21      Enfin, s’agissant de l’argumentation évoquée au point 10 de la présente ordonnance, il suffit de rappeler la jurisprudence constante de la Cour selon laquelle la légalité des décisions des chambres de recours de l’EUIPO doit être appréciée uniquement sur la base du règlement 2017/1001, tel qu’interprété par le juge de l’Union, et non sur la base d’une pratique décisionnelle antérieure à celles-ci (voir, en ce sens, ordonnance du 17 décembre 2020, Brands Up/EUIPO, C-404/20 P, non publiée, EU:C:2020:1058, point 21 et jurisprudence citée).

22      Dans ces conditions, il convient de conclure que la demande présentée par la requérante n’est pas de nature à établir que le pourvoi soulève une question importante pour l’unité, la cohérence ou le développement du droit de l’Union.

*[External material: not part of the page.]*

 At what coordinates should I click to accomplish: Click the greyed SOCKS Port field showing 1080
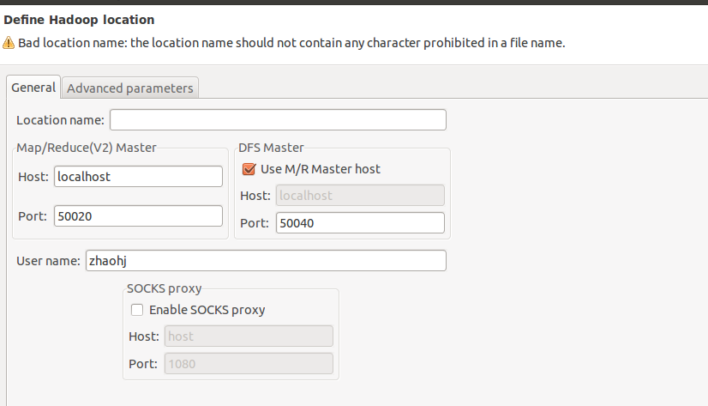click(249, 364)
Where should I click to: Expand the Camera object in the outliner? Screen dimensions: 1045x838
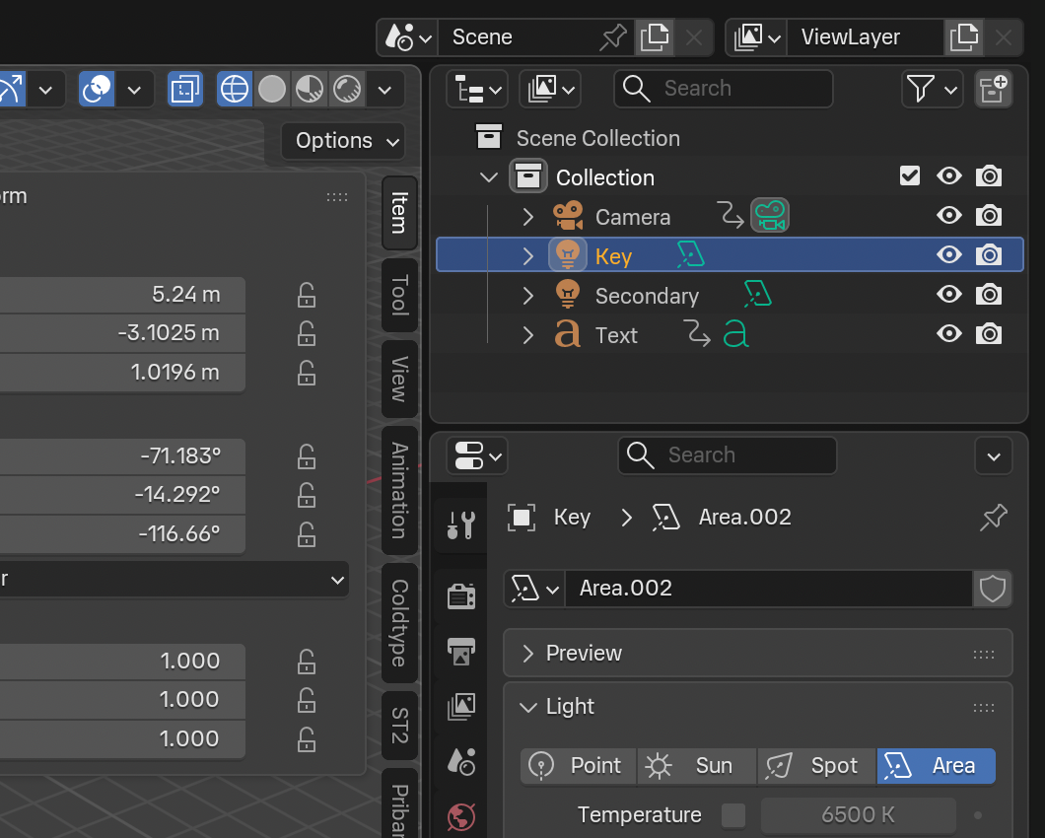click(527, 215)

23      Eu égard à l’ensemble des considérations qui précèdent, il y a lieu de ne pas admettre le pourvoi.

 Sur les dépens

24      Aux termes de l’article 137 du règlement de procédure, applicable à la procédure de pourvoi en vertu de l’article 184, paragraphe 1, de ce règlement, il est statué sur les dépens dans l’ordonnance qui met fin à l’instance.

25      La présente ordonnance étant adoptée avant que le pourvoi n’ait été signifié à l’autre partie à la procédure et, par conséquent, avant que celle-ci n’ait pu exposer des dépens, il convient de décider que la requérante supportera ses propres dépens.

Par ces motifs, la Cour (chambre d’admission des pourvois) ordonne :

1)      Le pourvoi n’est pas admis.

2)      Mme Anne-Marie Klose supporte ses propres dépens.

Signatures

*      Langue de procédure : l’allemand.